Prez, PM warned of diabolical destabilisation projects to weaken state
Posted on February 23rd, 2020

By Shamindra Ferdinando Courtesy The Island


Having highlighted both local and external challenges faced by post-war Sri Lanka, Professor of Archaeology at the University of Kelaniya Prof. Raj Kumar Somadeva, on Saturday (22), warned there could not be a state without a country.

Underscoring the importance of exploring ways and means of providing homegrown solutions to complex issues on the basis of our past experiences, Prof. Somadeva, a member of the World Archaeological Congress, urged the new leadership to rectify shortcomings.

Prof. Somadeva said so at an event organised at Nelum Pokuna Theatre to celebrate National Freedom Front (NFF) leader Wimal Weerawasna’s 20th year in national politics. Among the invites were President Gotabaya Rajapaksa, Prime Minister Mahinda Rajapaksa, architect of Sri Lanka Podujana Peramuna (SLPP) Basil Rajapaksa, Dr. Gunadasa Amarasekera and Dudley Sirisena.

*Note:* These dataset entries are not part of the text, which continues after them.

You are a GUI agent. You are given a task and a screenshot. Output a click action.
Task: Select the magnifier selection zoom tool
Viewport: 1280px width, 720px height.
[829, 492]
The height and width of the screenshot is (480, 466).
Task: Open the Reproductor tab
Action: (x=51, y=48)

Prof. Somadeva, who led the high profile excavation of the Mannar mass graves, at the onset of his address explained how the post-Independence Sri Lanka had failed to achieve desired goals. He emphasised that the country was in current predicament due to the failure on the part of successive governments to adopt a national policies.

Senior lecturer Prof. Induragare Dharmarathana thera of the Cultural Studies section of the Kelaniya University and MP Weerawansa too explained the growing challenges faced by the Sri Lankan state with the latter declaring that President Gotabaya Rajapaksa had been elected to reverse the deterioration of the State.

Colombo District MP Weerawansa said the country remained vulnerable to destabilisation efforts in spite of eradication of terrorism in May 2009 and change of government in November 2019.

Weerawansa said that even if those who lost the last presidential election were ready to accept defeat, their external backers wouldn’t give up their efforts.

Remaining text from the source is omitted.